Datatable in Expression Language

From QPR ProcessAnalyzer Wiki
Jump to navigation Jump to search

Datatables are used to store data in QPR ProcessAnalyzer persistently. Datatables consist of one-to-many named columns and zero-to-many rows. The datatable entity in the expression language is used to access Datatables metadata, such as name, description and audit information. The actual data contents can be accessed by using the DataFrame property, which causes the actual data to be loaded from the database into memory for calculations.

Datatables have many usecases:

  • Models can load their data from Datatables.
  • Datatables can be used to store data extracted from external systems
  • Intermediate ETL calculation results can be stored to Datatables
  • It's possible to visualize data from Datatables directly in the dashboards without building a QPR ProcessAnalyzer model

Datatable Properties

Datatables are stored to QPR ProcessAnalyzer database as database tables. Each datatable belongs to a project.

Property Description
ColumnNames (String*) Returns Datatable column names as a string array in the order they are in the DataTable.
ColumnMappings (Dictionary) Returns column mappings configured for this Datatable. Returned data is a dictionary, where keys are mapping names (CaseId, EventType, Timestamp) and value is the column name. The ColumnMappings property returns null if column mappings have not been defined for the Datatable.

Example:

let caseIdColumnName = DatatableById(123).ColumnMappings("CaseId");
ColumnTypes (Dictionary*)

Returns Datatable column metadata as array of dictionaries. Each column dictionary has following properties:

  • Name (string): Column name.
  • Datatype (string); Column data type.
  • PrimaryKey (boolean): Whether this column is part of the Datatable primary key.
DatatableById(123).Columns[2].Datatype
Configuration (Dictionary) Returns the datatable configuration as dictionary. Example:
DatatableById(123).Configuration.Columns[0].Datatype
ConfigurationJson (String) Returns the datatable configuration as json string.
CreatedBy (User) User who created the datatable.
CreatedDate (DateTime) Timestamp when the datatable was created.
DataFrame (DataFrame) Contents of the datatable as a DataFrame.
DataSourceObjectType

Returns table if the source data comes from a database table, and view if the data comes from a database view.
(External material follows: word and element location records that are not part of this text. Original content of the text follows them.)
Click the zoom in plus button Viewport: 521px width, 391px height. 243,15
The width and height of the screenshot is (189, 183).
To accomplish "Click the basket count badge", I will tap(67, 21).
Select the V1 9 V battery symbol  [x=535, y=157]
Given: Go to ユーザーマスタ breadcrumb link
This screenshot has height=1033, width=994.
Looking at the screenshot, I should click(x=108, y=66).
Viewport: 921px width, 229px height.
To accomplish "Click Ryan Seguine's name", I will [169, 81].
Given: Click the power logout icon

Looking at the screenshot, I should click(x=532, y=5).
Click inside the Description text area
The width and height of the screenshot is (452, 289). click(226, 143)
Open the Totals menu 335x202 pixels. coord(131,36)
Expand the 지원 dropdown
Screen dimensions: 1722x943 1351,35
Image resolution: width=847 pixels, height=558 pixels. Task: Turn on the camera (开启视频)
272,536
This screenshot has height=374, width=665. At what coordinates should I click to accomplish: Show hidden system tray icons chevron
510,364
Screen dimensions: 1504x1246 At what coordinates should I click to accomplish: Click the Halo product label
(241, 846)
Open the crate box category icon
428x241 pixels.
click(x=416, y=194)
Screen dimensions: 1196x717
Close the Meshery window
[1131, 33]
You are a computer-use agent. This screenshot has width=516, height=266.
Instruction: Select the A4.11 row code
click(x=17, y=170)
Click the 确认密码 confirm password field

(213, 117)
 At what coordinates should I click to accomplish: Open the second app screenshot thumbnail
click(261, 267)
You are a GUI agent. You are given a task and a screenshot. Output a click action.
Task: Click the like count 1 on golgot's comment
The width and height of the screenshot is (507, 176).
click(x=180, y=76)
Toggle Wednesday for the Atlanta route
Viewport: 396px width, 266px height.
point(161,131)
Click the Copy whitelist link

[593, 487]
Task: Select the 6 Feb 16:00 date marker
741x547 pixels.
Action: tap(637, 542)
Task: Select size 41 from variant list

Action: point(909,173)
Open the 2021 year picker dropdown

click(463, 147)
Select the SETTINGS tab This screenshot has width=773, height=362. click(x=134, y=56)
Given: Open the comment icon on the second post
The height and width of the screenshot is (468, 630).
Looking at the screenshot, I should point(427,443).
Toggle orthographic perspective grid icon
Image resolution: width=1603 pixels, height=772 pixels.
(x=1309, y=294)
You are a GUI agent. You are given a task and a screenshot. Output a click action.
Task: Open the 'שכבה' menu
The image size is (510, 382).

When datasource type is view, any operations to modify the datatable data are not possible. When a datatable with the datasource type view is deleted, the underlying database view is not deleted, because the views are managed by users directly in the Snowflake. When a datatable with the datasource type table is deleted, the underlying database table is deleted, because the tables are managed by QPR ProcessAnalyzer automatically.

DataSourceType Physical storage location of the datatable data. Options:
  • Local: data is stored to QPR ProcessAnalyzer's own database in SQL Server (defined by the database connection string in the appsettings.json file).
  • SqlServer: data is stored to an SQL Server database (defined by the SqlServerConnectionString setting).
  • Snowflake: data is stored to Snowflake.
  • Spark: data is stored to Databricks.
  • Redshift: data is stored to AWS Redshift.
Description (String) Datatable description. The datatable description may contain line breaks.
Id (Integer) Datatable Id. Datatable Id is generated by QPR ProcessAnalyzer when the datatable is created.
LastImportBy (User) User who the last time imported or modified the data in the datatable. Modification covers adding new rows, modifying rows and deleting rows. This attribute contains correct information only if data is imported using QPR ProcessAnalyzer UI. Data can also be imported to Snowflake tables directly using Snowflake, and in that case this attribute doesn't track the user correctly.
LastImportDate (DateTime) Timestamp when data was last time imported or modified in the datatable. Shows the correct import time when data is imported using QPR ProcessAnalyzer UI. When the Synchronize function is used, the LastImportDate is set to the current time (regardless of when data was actually imported to the datatable).
LastModifiedBy (User) User who last time modified the datatable properties. This does not cover the data contained by the datatable (for that, use the LastImportBy by property). If DataSourceObjectType is view, gives null.
LastModifiedDate (DateTime) Timestamp when the datatable properties were last time modified (such as name, description or containing project). This does not cover the data contained by the datatable (for that, use the LastImportDate by property).
Name (String) Name of the datatable.
NameInDataSource (String) Name of the table in the underlying datasource (e.g., Snowflake or SQL Server) containing the datatable data. This property is handy to identify the correct table when loading data directly to the table in the datasource.
NColumns (Integer) Number of columns in the datatable.
NRows (Integer) Number of data rows in the datatable.
Project (Project) Project the datatable belongs to.
ProjectId (Number) Id of the project the datatable belongs to.
SqlDataFrame (SqlDataFrame) Returns SqlDataFrame that can be used to access the contents of the DataTable.

Datatable Functions

Function Parameters Description
AddColumn
  • Column name (String)
  • Data type (String)

Adds a new column to the Datatable. Existing rows in the Datatable will get null values for the created column. The function returns the updated Datatable entity.

Available data types are String, Integer, Float, DateTime, Boolean, Duration (Timespan) and Any (can contain any type of data).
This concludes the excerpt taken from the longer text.